Numerical Investigation on the Effect of Fuel Injection Timing on Soot Particle Size and Number Characteristics of Diesel Engine

Diesel engines are lucrative in terms of high thermal efficiency and low specific fuel consumption. The major drawbacks of these engines are high NOx and particulate matter (PM) emissions due to heterogeneous combustion. In the current emissions norms (BS-VI), a limit for particle number concentration is also introduced. There are few numerical studies investigating the soot particle size and number characteristics at different engine operating conditions. In this work, a parametric numerical study is conducted to investigate the effect of engine operating parameters on PM characteristics such as number density, size, and volume fraction.

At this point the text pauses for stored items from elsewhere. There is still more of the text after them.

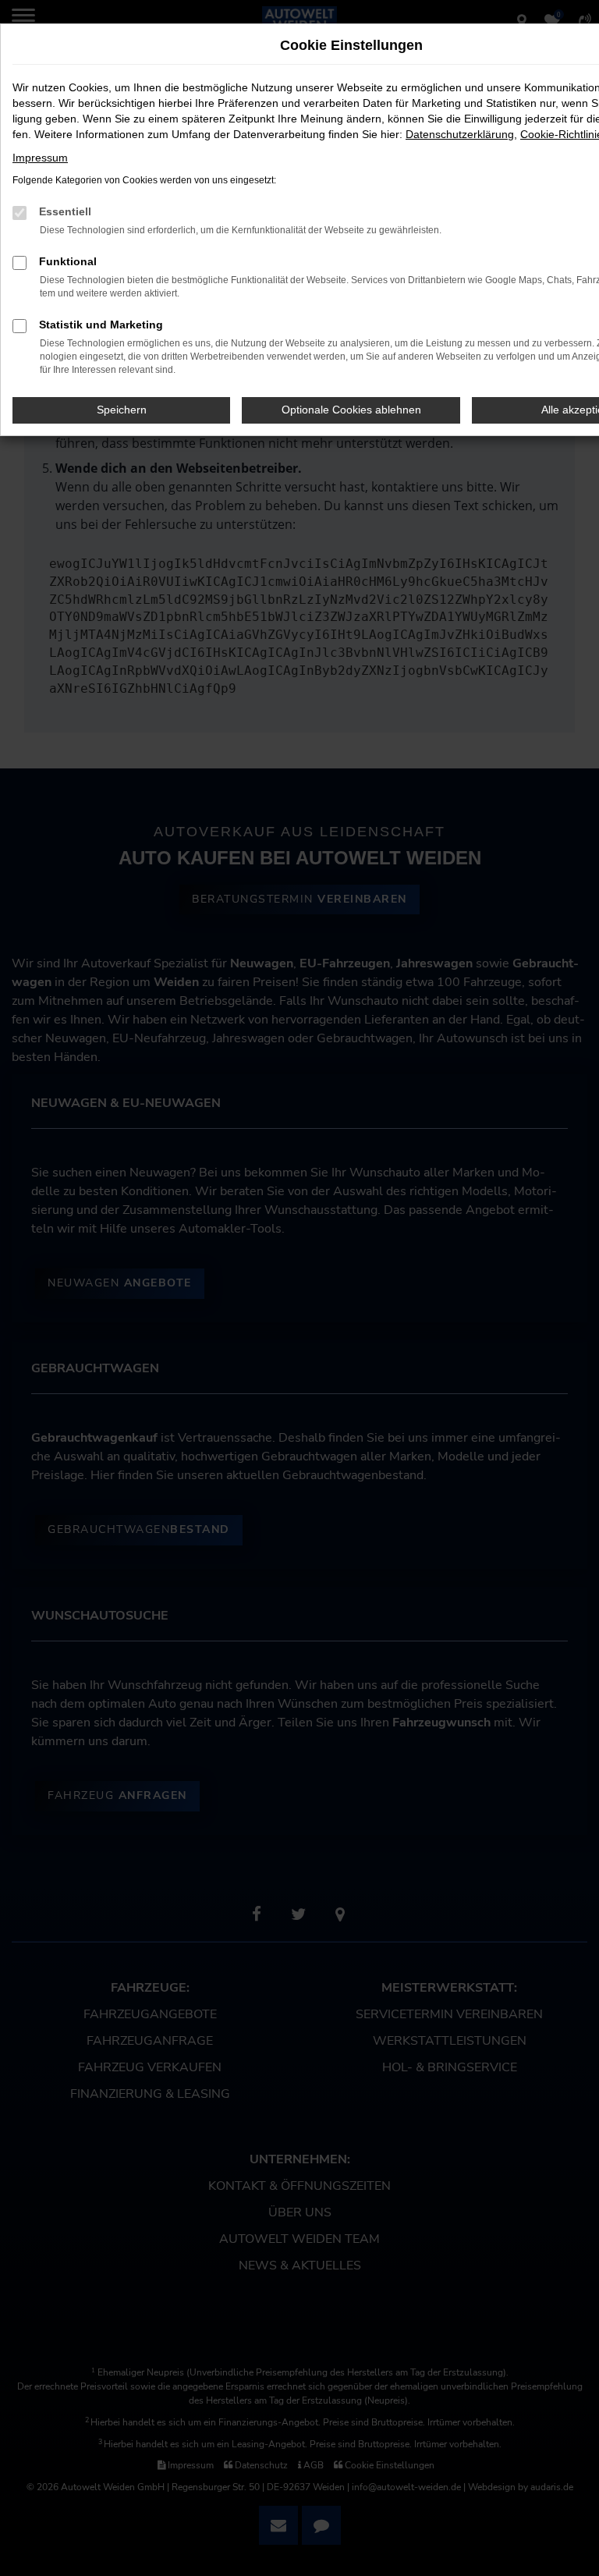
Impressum (40, 157)
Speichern (122, 409)
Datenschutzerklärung (460, 134)
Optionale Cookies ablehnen (351, 409)
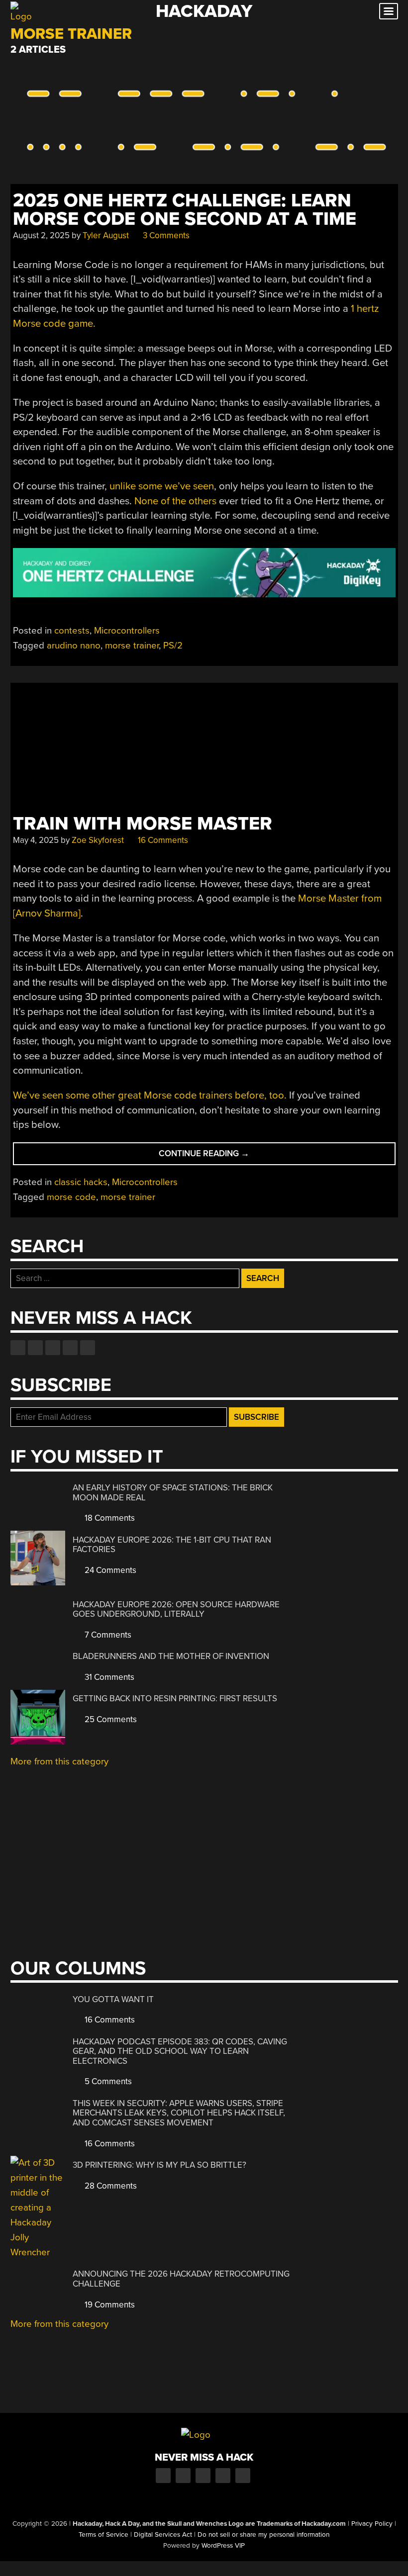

Simulations were performed using the Reynolds Averaged Navier Stokes equation with renormalization group K-ε turbulence model available in ANSYS FORTE CFD software. A detailed reaction mechanism consisting of 243 species and 1765 reactions with 66.8/33.3 weight percent of n-decane / alpha methyl napthalene diesel surrogate is employed to simulate diesel combustion and emissions. Method of the moment has been employed for predicting soot particle number and size for closed cycle simulations in ANSYS FORTE CFD software. Results indicate that an advanced injection timing reduces the peak particle number density and mean PM average diameter due to reduced soot formation rates and increased oxidation rates. An increase in injected fuel mass enhances the particle number density, mean PM average diameter and PM volume fraction due to surface growth and polycyclic aromatic hydrocarbons (PAH) coagulation reactions in the presence of high acetylene concentration and pyrene. Additionally, results indicate that the formation of polyaromatic hydrocarbon species decreased with an increase in engine speed, thereby decreasing the PM number density, mean PM average diameter and PM volume fraction.